サイトアイコン AUTO MESSE WEB(オートメッセウェブ)

「車両火災」は他人事じゃない! クルマ好きこそ常備しておきたい「車載消火器」の重要性

消化器設置

万が一の際に備えて常備しておきたいアイテム

 ニュースで時おり目にする車両火災。自分とは無縁の事故と思っている人も多いが、実際に愛車が炎をあげてからじゃあとの祭りだ。とくにサーキット走行を楽しみユーザーは、ほかのドライバーに迷惑をかけないためにも、車載用の消火器を常備することをオススメする。

周囲の車両や施設にまで延焼させないために

 エンジンがブローしてオイルが漏れ、最初に芝生が焼けて車両まで延焼。クラッシュで燃料タンクが破損して炎上、バッテリーがショートしての発火。サーキットで起きる車両火災の原因はさまざまだ。自分がそんな事態に見舞われたらどうしよう。大半の人はクルマを降りて安全な場所に退避し、大切な愛車が燃え上がる様子をただ眺めるだけ。

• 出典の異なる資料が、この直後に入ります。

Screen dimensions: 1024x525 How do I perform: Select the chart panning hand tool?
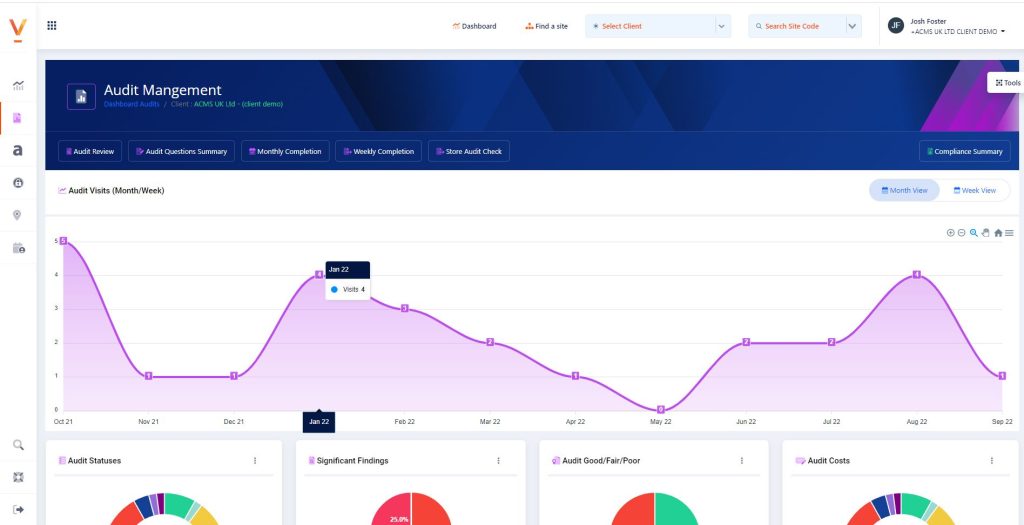tap(985, 233)
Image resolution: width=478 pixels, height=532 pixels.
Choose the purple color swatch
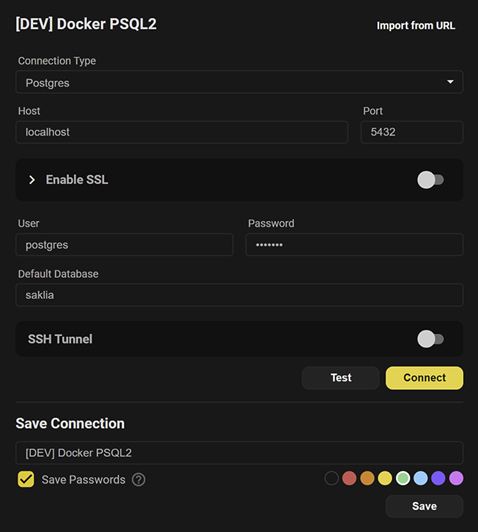pos(438,478)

 大半のサーキットはピットやコース内に消火器を備えているが、残念ながら車両火災は発生する場所を選んでくれるワケがないし、オフィシャルが即座に到着し消化活動を始めるとも限らない。そんなとき被害を最小限に食い止めてくれる強い味方が、レーシングカーでお馴染みの車載用『消火器』なのだ。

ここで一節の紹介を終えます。